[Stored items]
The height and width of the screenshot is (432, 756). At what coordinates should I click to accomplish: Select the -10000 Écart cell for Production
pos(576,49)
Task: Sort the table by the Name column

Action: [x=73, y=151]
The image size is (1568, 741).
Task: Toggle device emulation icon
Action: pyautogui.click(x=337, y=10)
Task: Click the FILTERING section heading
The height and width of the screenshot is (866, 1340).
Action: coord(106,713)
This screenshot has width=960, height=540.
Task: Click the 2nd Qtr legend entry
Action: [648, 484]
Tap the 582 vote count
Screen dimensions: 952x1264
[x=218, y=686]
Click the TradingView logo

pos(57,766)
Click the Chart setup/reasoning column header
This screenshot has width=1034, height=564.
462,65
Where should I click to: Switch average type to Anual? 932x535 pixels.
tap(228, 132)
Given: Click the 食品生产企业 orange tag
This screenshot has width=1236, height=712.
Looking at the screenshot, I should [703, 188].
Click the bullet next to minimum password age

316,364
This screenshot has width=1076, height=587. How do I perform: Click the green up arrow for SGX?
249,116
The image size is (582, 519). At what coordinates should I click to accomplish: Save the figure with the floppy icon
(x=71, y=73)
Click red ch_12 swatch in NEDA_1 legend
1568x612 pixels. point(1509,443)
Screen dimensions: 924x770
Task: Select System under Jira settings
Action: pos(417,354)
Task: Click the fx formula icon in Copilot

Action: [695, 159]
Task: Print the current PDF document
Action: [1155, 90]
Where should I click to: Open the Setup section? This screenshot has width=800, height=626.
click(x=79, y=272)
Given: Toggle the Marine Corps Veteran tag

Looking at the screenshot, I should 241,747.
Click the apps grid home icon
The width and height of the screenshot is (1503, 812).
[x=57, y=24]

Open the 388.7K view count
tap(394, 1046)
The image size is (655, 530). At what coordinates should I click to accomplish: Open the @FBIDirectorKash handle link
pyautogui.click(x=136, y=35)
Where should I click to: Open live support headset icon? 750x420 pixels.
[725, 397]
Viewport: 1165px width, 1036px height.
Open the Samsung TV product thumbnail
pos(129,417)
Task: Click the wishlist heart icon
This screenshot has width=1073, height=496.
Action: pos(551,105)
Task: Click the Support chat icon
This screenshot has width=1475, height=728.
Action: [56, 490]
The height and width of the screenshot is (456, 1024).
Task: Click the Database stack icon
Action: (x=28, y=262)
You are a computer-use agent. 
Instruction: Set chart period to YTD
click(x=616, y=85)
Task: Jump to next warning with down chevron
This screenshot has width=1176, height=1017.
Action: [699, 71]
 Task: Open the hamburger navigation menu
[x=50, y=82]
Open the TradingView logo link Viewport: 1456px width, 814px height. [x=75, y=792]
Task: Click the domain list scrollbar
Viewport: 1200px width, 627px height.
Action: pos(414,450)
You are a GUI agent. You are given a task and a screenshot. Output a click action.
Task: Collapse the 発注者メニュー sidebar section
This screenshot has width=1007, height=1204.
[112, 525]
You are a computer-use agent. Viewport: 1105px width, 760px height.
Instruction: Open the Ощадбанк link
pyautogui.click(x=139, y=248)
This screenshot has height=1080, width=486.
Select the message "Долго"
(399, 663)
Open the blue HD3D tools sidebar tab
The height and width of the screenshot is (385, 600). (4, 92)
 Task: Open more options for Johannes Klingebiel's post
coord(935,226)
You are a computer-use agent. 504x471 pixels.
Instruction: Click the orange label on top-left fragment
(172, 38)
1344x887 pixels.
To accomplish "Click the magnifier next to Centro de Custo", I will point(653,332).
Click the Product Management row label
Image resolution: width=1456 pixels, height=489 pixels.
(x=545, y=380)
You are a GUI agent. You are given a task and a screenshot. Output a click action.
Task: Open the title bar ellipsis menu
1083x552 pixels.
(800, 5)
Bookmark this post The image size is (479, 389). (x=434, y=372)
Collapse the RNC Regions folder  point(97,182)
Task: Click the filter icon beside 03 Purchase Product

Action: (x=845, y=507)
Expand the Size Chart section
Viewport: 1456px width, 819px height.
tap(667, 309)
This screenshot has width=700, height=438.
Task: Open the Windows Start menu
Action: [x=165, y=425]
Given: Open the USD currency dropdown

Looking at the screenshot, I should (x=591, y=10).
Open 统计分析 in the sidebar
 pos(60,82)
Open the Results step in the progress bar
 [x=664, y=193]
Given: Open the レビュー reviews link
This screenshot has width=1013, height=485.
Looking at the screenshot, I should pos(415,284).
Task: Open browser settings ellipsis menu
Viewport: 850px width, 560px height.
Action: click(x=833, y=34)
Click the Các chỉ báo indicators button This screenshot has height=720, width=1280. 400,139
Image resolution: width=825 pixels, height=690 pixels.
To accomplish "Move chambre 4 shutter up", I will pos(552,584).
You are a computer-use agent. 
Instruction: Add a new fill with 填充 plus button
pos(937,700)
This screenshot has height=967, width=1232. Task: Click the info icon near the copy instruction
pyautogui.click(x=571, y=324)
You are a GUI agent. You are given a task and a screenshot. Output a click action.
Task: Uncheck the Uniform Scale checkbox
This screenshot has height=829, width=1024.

Task goal: Your task for the entries above: copy exactly the span starting with the line with "Task: Sort the table by the Name column" and going on through the line with "Task: Click the Support chat icon", both lines included, and nothing else.

Response area:
Task: Sort the table by the Name column

Action: [x=73, y=151]
The image size is (1568, 741).
Task: Toggle device emulation icon
Action: pyautogui.click(x=337, y=10)
Task: Click the FILTERING section heading
The height and width of the screenshot is (866, 1340).
Action: coord(106,713)
This screenshot has width=960, height=540.
Task: Click the 2nd Qtr legend entry
Action: [648, 484]
Tap the 582 vote count
Screen dimensions: 952x1264
[x=218, y=686]
Click the TradingView logo

pos(57,766)
Click the Chart setup/reasoning column header
This screenshot has width=1034, height=564.
462,65
Where should I click to: Switch average type to Anual? 932x535 pixels.
tap(228, 132)
Given: Click the 食品生产企业 orange tag
This screenshot has width=1236, height=712.
Looking at the screenshot, I should [703, 188].
Click the bullet next to minimum password age

316,364
This screenshot has width=1076, height=587. How do I perform: Click the green up arrow for SGX?
249,116
The image size is (582, 519). At what coordinates should I click to accomplish: Save the figure with the floppy icon
(x=71, y=73)
Click red ch_12 swatch in NEDA_1 legend
1568x612 pixels. point(1509,443)
Screen dimensions: 924x770
Task: Select System under Jira settings
Action: pos(417,354)
Task: Click the fx formula icon in Copilot

Action: [695, 159]
Task: Print the current PDF document
Action: [1155, 90]
Where should I click to: Open the Setup section? This screenshot has width=800, height=626.
click(x=79, y=272)
Given: Toggle the Marine Corps Veteran tag

Looking at the screenshot, I should 241,747.
Click the apps grid home icon
The width and height of the screenshot is (1503, 812).
[x=57, y=24]

Open the 388.7K view count
tap(394, 1046)
The image size is (655, 530). At what coordinates should I click to accomplish: Open the @FBIDirectorKash handle link
pyautogui.click(x=136, y=35)
Where should I click to: Open live support headset icon? 750x420 pixels.
[725, 397]
Viewport: 1165px width, 1036px height.
Open the Samsung TV product thumbnail
pos(129,417)
Task: Click the wishlist heart icon
This screenshot has width=1073, height=496.
Action: pos(551,105)
Task: Click the Support chat icon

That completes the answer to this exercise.